Jim lombard
New member
Barafu midnight 8/20
Sabi was there as promised at 11pm to make sure we were awake. It took us nearly 40 minutes to get dressed. We all wore synthetics next to our skin then a layer of fleece followed by parka and thermal pants. Two pairs of fleece socks followed then two pairs of gloves, balaclava and hat. Putting our boots on was the last thing and then we emerged into total darkness. We looked up onto the ridge as a large group set off with headlamps blazing.
A thermos of hot chai was at the door of the tent and a plate of biscuits. We ate what we could. My stomach felt OK but I wasn’t about to push it. Just before midnight we headed off moving very slowly. It was cold, probably below freezing but we were comfortable enough. Once we reached the top of Barafu again we had to tackle a steeper section just beyond. The footing was great and we had no problems.

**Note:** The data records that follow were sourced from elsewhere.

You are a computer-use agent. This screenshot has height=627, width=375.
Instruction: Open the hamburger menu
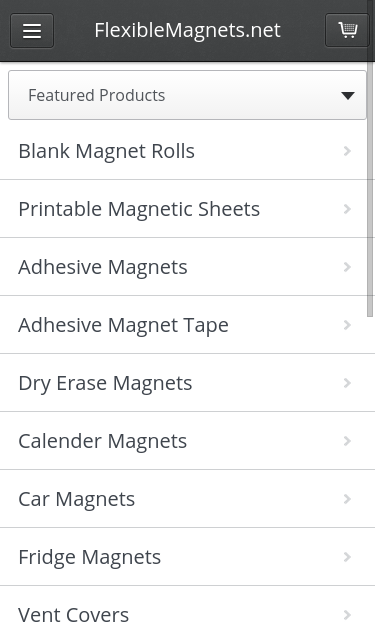pos(32,31)
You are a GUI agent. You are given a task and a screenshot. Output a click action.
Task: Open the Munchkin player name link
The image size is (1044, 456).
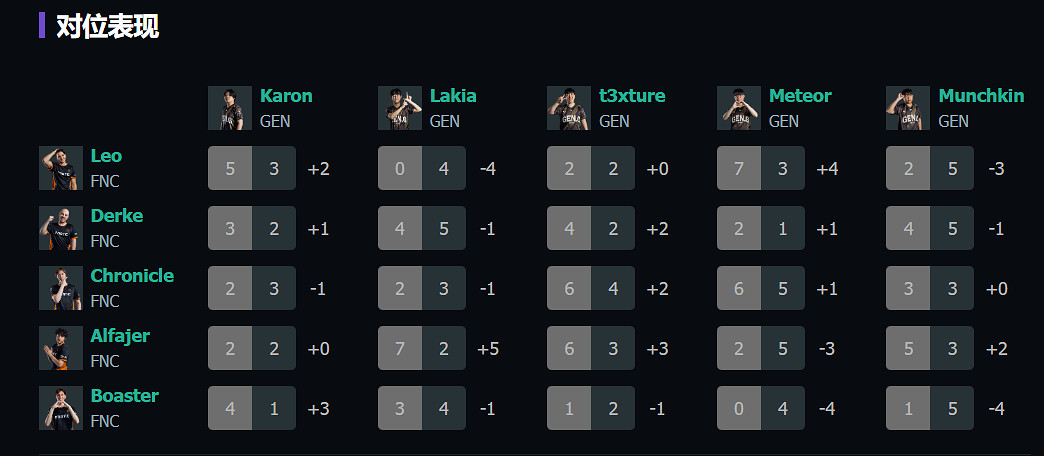[x=981, y=96]
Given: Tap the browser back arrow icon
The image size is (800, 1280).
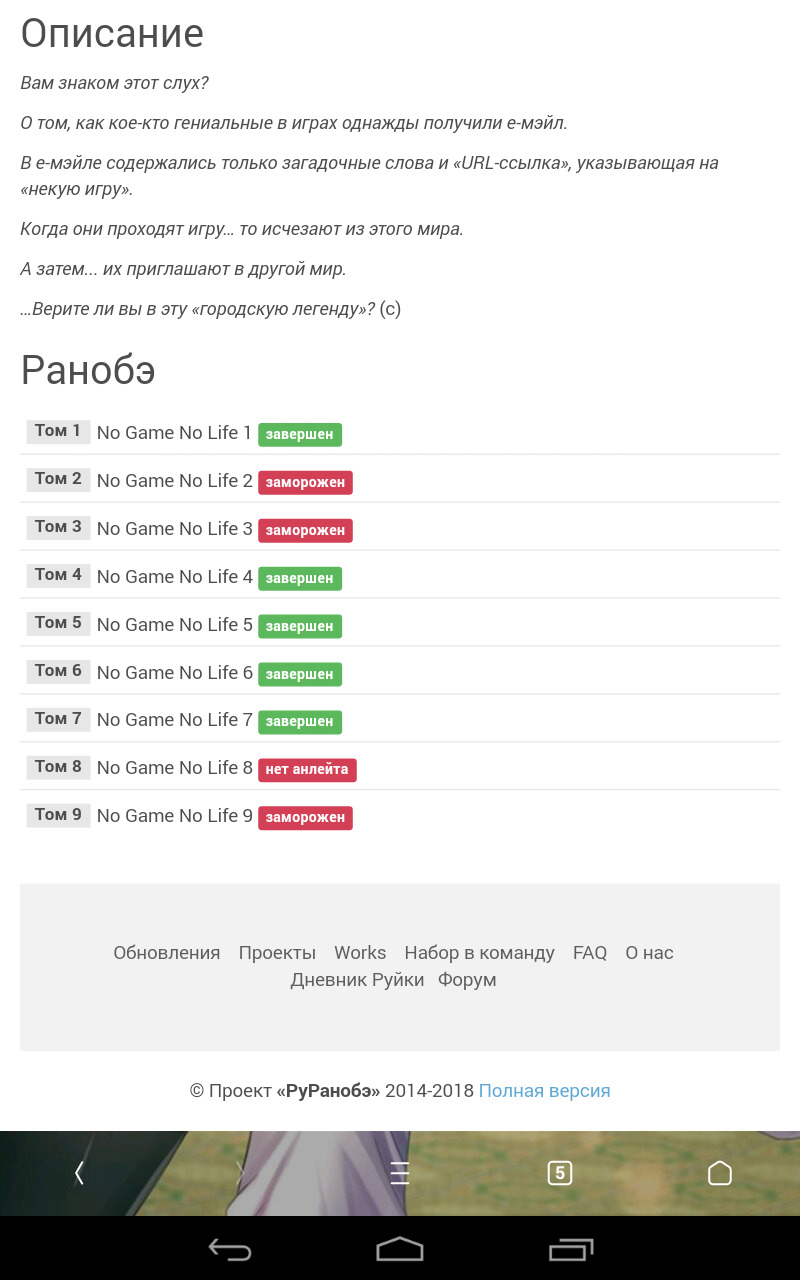Looking at the screenshot, I should [80, 1173].
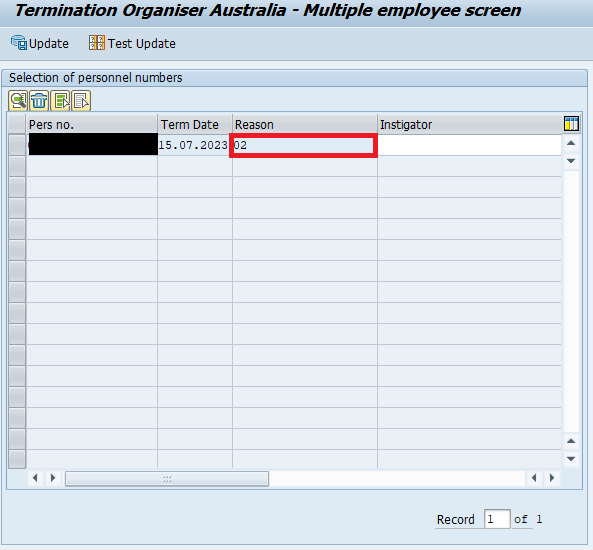Click the horizontal scrollbar thumb
The height and width of the screenshot is (550, 593).
pos(167,479)
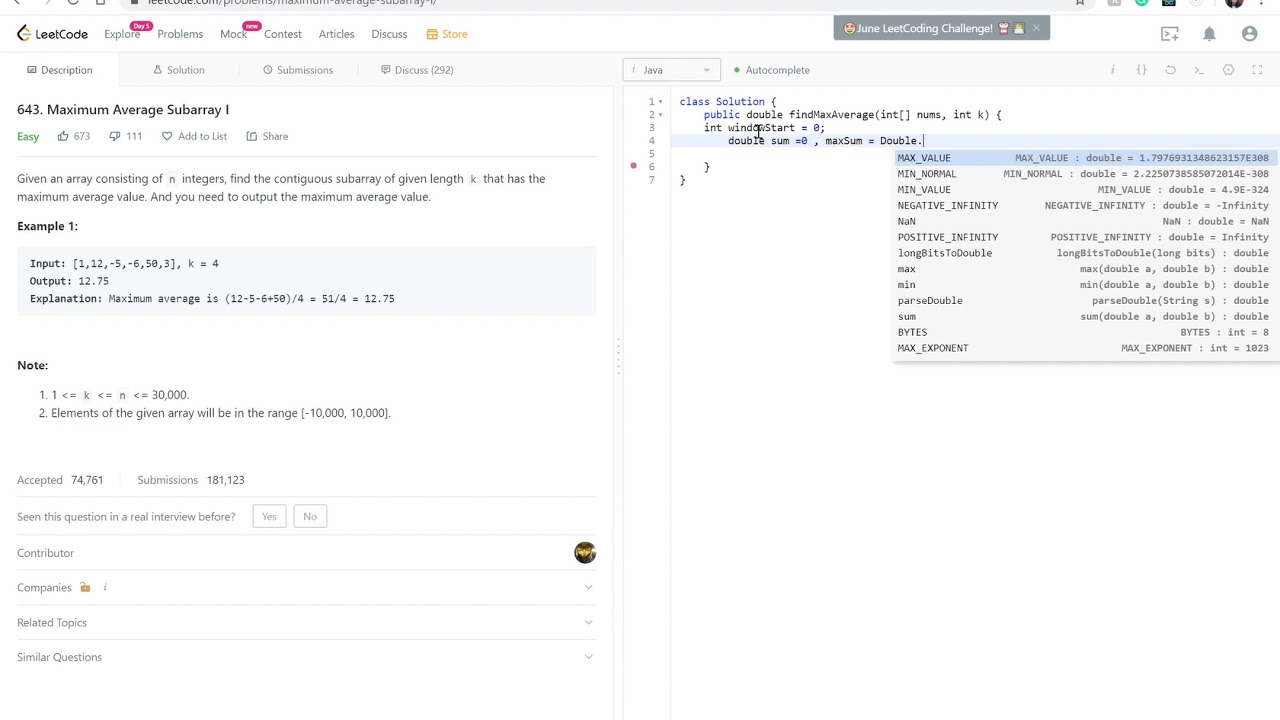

At around 1am we were at 15,500 feet, moving very slowly, not at all like the 1,000 feet an hour we do at home. By 2am my altimeter said 16,000 and we had passed several groups. We stopped so Anne could remove an extra layer, she was getting hot. I looked up and saw some of the groups that left at 11:30 well above us, their lamps were small dots on the mountainside.
At 3:30 we were trudging slowly, heads down, breathing hard and just pushing upward. Anne needed to stop; she was falling asleep on her feet. She resorted to talking to herself to try and stay awake, once or twice she stumbled and I had to grab onto her pack to steady her. It seemed to get colder the higher we climbed but we were comfortable enough.
Mohamed decided to split the group, Fitz and I were doing OK and he suggested we join Lameik while he stayed with Anne.
I didn’t like the idea of leaving Anne, she was suffering at that point and needed every ounce of encouragement I could give her. So Fitz and Lameik went on ahead while I tried to get Anne to eat some chocolate and drink some water. My altimeter read 17,000 feet and I knew Stella point was at about 18,600 or so. At the pace we were going that meant about 6:30….we were moving much slower. The footing was gravelly, and it seemed to be getting steeper. My headlamp had winked out, instead of replacing the batteries I put on my backup lamp.
We passed a guide who was sitting with a German climber, he was crying softly. I’ll admit there was nothing I’d ever done that could prepare me for climbing up a steep slope in pitch black for hours and hours at high altitude. It played with your mind; it played terribly with Anne’s. That guide said 1-1/2 hours to Stella, it was 4:30am, perhaps her was trying to encourage his client. My altimeter said 17,600, I did the math, it was 2 hours at least.
By 4:50 Anne got very sick and nearly lost consciousness. She was staggering and we both had to grab her as she was falling and help her sit down. Less than an hour and a half to daylight but it was as black as pitch and the terrain ahead seemed to be steeper. I looked at Mohamed and then shined her flashlight into Anne’s eyes. She was terrified and saying something about dying on the mountain. Then she was violently sick and I knew her summit bid was over.
The German hiker and his guide were coming up behind us then. I told Mohamed we’d better get her down and he agreed. He said, “Why don’t you join up with this guide and I will take Anne down.” I’ll admit it was very tempting, my altimeter now said 17,800 feet and I could see one of the glaciers just off to our left. I felt fine, no headache, no nausea and my legs were still strong.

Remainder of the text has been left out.